- Fork River
- Coordinates: 51°30′42″N 100°01′13″W﻿ / ﻿51.51167°N 100.02028°W
- Country: Canada
- Province: Manitoba
- Municipality: RM of Mossey River

Government(RM of Mossey River)
- • Reeve: Reynold Sahulka
- Time zone: UTC-6 (CST)
- • Summer (DST): UTC-5 (CDT)
- Postal code: R0L 0V0
- Area code: (204)-657-2

= Fork River, Manitoba =

Community in Manitoba, Canada

Fork River is an unincorporated community in the Rural Municipality of Mossey River, Manitoba, Canada. The community is situated on the banks of Fork River, which is a tributary of Mossey River. Access is from Highway 20.
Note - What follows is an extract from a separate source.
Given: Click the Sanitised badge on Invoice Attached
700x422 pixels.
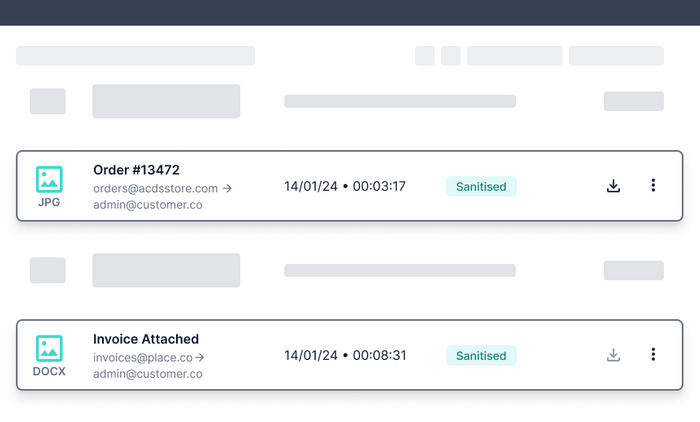Looking at the screenshot, I should [x=481, y=355].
Mainly surrounded by farmland, it is about 13 km south of Winnipegosis, 25 minutes north of Dauphin. Fork River at one time had over 200 inhabitants, but that number has since dwindled.

== Amenities ==
The community had a number of stores and used to have regular stops from passing trains; however, as the tracks began to no longer be used, and as the population declined, the stores eventually dwindled away with the last one closing in 1996. As of the turn of the millennium, the tracks have been removed and commodities are transported solely by large trucks.

The community still has an operational granary. Its main route of transportation is Highway 20. Fork River also has a skating rink that has over 100 people that visit over a winter season. The hall is also used for many weddings and socials, and has a weekly Thursday night Bingo.